Key Points

If an event can occur in $m$ different ways, and another event can occur in $n$ different ways, then the total number of occurrences of the events in the given order is $m \times n$. This is also known as the multiplication principle.

A permutation is an arrangement of a number of objects in a definite order. In permutations, the order of the objects is important.

The notation $n!$ (n factorial) represents the product of the first $n$ natural numbers. It is defined as $n! = n \times (n-1) \times ... \times 2 \times 1$. By definition, $0! = 1$.

The number of permutations of $n$ different objects taken $r$ at a time, where repetition is not allowed, is denoted by ${}^n P_r$ and calculated as ${}^n P_r = \frac{n!}{(n-r)!}$, where $0 \leq r \leq n$.

The number of permutations of $n$ different objects taken $r$ at a time, where repetition is allowed, is $n^r$.

The number of permutations of $n$ objects, where $p_1$ objects are of one kind, $p_2$ are of a second kind, ..., and $p_k$ are of a $k^{th}$ kind, is given by the formula $\frac{n!}{p_1! p_2! ... p_k!}$.

A combination is a selection of a number of objects where the order of selection does not matter. It is about choosing a group, not arranging it.

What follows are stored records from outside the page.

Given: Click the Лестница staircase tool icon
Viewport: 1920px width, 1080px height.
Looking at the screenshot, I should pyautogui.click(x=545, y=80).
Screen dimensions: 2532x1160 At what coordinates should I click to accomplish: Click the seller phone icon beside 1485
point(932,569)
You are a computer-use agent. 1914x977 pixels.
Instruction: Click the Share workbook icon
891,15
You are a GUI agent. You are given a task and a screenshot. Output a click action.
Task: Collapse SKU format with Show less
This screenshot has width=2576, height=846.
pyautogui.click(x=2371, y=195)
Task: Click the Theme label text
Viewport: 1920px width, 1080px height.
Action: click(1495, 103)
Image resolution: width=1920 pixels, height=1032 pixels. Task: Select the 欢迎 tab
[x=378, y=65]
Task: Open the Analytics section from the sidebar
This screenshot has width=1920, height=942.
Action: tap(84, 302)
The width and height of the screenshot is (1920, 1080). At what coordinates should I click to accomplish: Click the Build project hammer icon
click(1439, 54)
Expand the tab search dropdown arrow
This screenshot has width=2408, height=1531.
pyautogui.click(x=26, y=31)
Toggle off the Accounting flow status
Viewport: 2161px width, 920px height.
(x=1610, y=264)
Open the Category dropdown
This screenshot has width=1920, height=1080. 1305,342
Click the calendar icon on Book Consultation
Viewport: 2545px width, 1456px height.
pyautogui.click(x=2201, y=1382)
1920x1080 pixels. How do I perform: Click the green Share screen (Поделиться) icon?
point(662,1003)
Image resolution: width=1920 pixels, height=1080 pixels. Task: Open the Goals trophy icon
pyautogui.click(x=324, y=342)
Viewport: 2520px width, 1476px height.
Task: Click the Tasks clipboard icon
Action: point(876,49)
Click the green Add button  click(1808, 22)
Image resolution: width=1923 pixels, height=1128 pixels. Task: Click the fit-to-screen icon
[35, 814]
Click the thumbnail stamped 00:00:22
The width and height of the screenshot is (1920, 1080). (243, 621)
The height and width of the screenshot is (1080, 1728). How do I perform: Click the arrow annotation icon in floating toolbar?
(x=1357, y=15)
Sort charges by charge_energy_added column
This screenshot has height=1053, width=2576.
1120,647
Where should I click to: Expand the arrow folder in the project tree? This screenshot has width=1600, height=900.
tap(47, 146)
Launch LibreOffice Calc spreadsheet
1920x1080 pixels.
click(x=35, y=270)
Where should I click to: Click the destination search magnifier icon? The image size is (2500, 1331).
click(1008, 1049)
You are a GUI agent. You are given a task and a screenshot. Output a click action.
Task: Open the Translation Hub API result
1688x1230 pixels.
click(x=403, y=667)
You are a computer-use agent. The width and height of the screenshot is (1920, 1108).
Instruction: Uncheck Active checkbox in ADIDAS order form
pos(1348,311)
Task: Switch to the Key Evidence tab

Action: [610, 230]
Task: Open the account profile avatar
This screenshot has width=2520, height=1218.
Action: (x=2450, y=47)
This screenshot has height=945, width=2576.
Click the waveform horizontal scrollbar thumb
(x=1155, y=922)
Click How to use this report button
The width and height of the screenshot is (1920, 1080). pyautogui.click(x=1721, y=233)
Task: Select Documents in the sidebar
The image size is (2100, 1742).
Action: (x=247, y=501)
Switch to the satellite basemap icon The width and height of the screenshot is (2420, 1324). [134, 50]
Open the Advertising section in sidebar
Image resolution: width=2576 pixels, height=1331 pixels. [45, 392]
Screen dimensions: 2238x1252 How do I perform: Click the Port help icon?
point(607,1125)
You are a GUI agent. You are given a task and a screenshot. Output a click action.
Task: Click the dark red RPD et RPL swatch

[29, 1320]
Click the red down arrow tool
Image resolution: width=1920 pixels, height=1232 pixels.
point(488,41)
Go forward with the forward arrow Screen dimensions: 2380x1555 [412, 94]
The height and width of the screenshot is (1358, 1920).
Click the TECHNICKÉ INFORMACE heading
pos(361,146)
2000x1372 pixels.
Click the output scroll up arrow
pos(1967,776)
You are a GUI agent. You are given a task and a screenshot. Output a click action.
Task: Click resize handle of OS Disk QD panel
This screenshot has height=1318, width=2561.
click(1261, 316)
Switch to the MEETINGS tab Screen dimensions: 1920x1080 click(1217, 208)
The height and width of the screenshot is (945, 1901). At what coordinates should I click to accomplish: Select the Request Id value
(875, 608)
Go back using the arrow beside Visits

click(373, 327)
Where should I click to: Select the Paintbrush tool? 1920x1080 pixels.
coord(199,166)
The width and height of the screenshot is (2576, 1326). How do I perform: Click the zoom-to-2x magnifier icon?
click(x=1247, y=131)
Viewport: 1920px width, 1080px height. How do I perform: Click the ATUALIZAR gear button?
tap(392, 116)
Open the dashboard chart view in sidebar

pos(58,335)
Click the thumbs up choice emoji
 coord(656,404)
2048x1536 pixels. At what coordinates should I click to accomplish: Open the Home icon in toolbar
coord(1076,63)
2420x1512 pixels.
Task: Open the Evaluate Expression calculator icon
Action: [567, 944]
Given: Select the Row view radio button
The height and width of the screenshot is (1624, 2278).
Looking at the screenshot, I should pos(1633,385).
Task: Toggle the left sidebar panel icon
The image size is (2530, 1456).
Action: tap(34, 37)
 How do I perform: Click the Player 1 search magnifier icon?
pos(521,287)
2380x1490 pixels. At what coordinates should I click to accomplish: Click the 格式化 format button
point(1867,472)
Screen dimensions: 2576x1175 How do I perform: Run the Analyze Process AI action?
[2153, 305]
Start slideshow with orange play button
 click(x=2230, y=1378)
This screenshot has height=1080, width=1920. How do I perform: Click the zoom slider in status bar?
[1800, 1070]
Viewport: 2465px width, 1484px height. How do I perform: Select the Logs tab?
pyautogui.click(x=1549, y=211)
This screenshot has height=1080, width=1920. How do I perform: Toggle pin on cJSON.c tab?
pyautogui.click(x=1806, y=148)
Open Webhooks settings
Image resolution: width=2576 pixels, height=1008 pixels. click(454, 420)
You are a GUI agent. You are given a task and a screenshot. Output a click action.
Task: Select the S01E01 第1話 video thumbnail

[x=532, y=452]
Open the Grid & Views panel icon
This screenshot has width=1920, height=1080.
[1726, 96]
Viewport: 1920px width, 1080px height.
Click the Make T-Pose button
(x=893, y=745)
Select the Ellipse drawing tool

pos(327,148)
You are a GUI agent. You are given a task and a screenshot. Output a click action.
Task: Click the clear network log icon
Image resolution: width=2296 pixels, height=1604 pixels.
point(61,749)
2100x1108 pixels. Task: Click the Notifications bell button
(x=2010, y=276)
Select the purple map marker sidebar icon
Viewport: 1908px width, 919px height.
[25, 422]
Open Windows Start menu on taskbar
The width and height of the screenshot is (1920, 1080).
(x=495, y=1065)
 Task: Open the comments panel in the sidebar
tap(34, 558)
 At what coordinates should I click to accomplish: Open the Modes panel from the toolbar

The number of combinations of $n$ different objects taken $r$ at a time is denoted by ${}^n C_r$ and calculated as ${}^n C_r = \frac{n!}{r!(n-r)!}$, where $0 \leq r \leq n$.

The number of permutations is the number of combinations multiplied by the number of ways to arrange the selected items. The formula is ${}^n P_r = {}^n C_r \times r!$.

Selecting $r$ objects from $n$ is the same as rejecting $(n-r)$ objects. This is represented by the formula ${}^n C_r = {}^n C_{n-r}$.

If ${}^n C_a = {}^n C_b$ for distinct $a$ and $b$, it implies that $a + b = n$.

This rule relates adjacent values in Pascal's triangle and is given by the formula ${}^n C_r + {}^n C_{r-1} = {}^{n+1} C_r$.